The past cannot be changed, nor more than the ice cream magically lifted off the floor and refrozen in place on the cone. But the future has yet to be created. And is at that point that we have a choice, don’t we? We can linger in the past and miss being a part of the future, or we can embrace the future, preventing the past from happening again. Kneeling before us, the heavenly Father has spoken to us through people like Isaiah to describe to us a future where there will be no more pain and sorrow. John writes in the seventh chapter of his Revelation, “16They will never again be hungry or thirsty, and they will be fully protected from the scorching noontime heat. 17For the Lamb who stands in front of the throne will be their Shepherd. He will lead them to the springs of life-giving water. And God will wipe away all their tears.” One day there will be no more sorrow. And the defining moment for all this? When Jesus, God’s own Son, said “it is finished” as he hung upon the cross. In that moment Christ turned sorrow inside out and found joy.
This is what Advent is all about. About the future, God’s future, breaking in upon us now. About us not only waiting for it to come, but acting on it. Living in the present in light of the new future that God has promised.

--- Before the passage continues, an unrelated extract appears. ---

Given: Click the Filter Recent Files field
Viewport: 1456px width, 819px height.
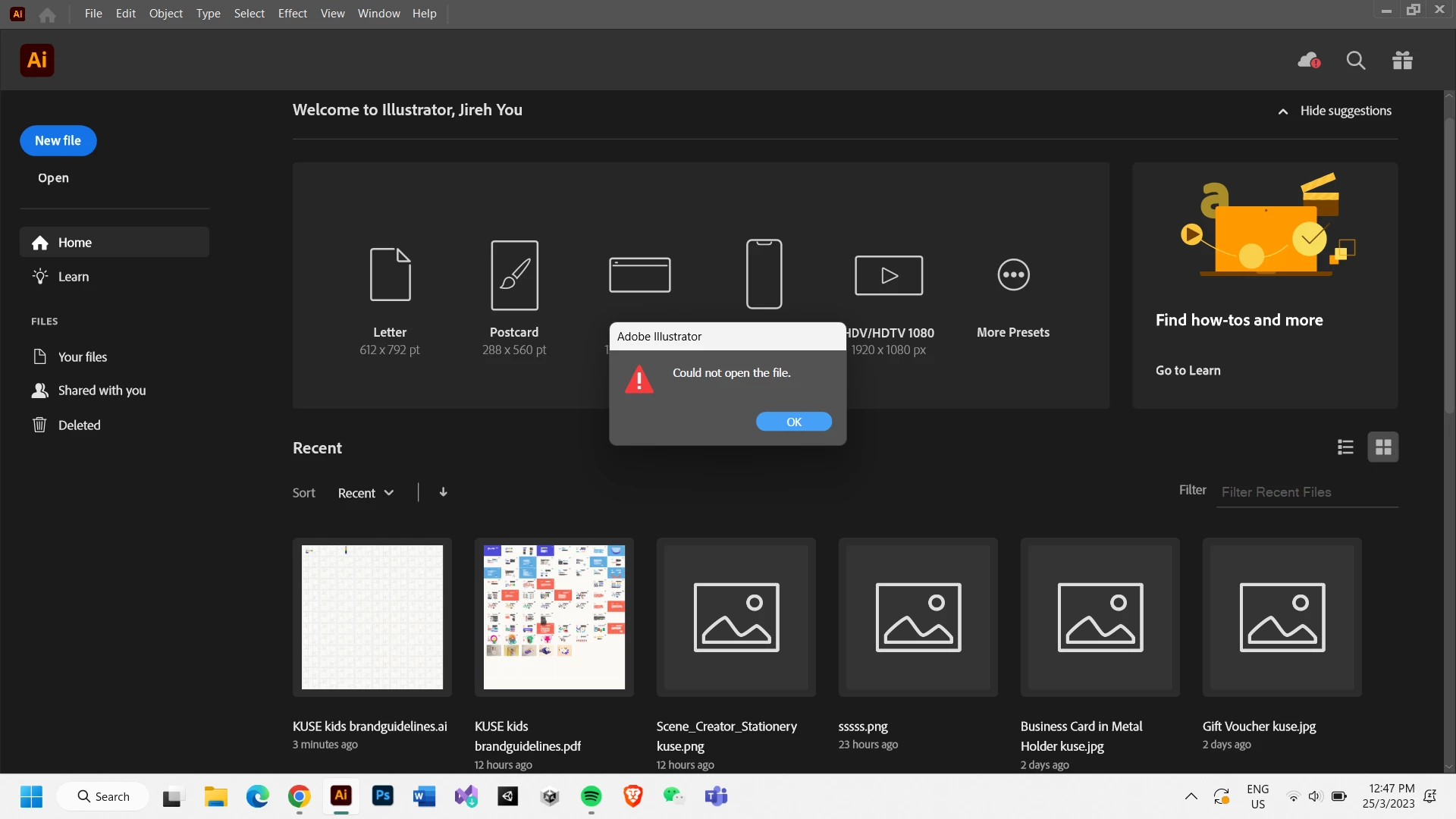Looking at the screenshot, I should click(1306, 492).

I am not talking about acting as if we were all playing harps in heaven. Nor am I talking so much about our individual destinies, as much as acting in ways that brings about the future reality God has for the world. Kingdom-living we might call it. Despite our circumstances. Despite what we read in the headlines. Or what we experience in our own lives. Not that we should deny our grief and emotions, but that we choose not to allow those to govern how we respond. Rather we choose joy. We can’t choose happiness, for happiness is dependant on our circumstances. Happiness is dependent on our environment. It can’t exist unless we’re experiencing good circumstances in our life: things that “make” us happy, like success, prosperity, good health, a good marriage and family, maybe popularity. I’m sure you can think of the things that make you happy. And there’s nothing basically wrong with them. Happiness is, though, a dependent feeling. It’s conditional upon the presence of certain good things or the absence of pain and hurt.
It’s also transient. It comes and goes. A grandparent explained it this way: “I’m happy when I get to snuggle with my young grandchildren. After the snuggling is over, the happiness fades away. But I am always joyful that I have grandchildren, whether I am in their immediate proximity or not.”
That’s because joy, unlike happiness, is an attitude, not just an emotion. The ‘secret’ to joy, and rejoicing, if it really is a secret at all, is not to obsess about the circumstances of our life. About the ice cream on the floor. Rather, look to Christ and what he has done for you and in you and through you.
Joy can be unaffected by our life’s circumstances – sometimes, it’s present despite our life’s circumstances! – even in defiance of them.
If we were to live that way, choosing joy, we would certainly live prophetically. We would be like John the Baptizer pointing to someone greater than us who is coming. A voice crying out in the wilderness, “Prepare a straight pathway for the Lord’s coming!”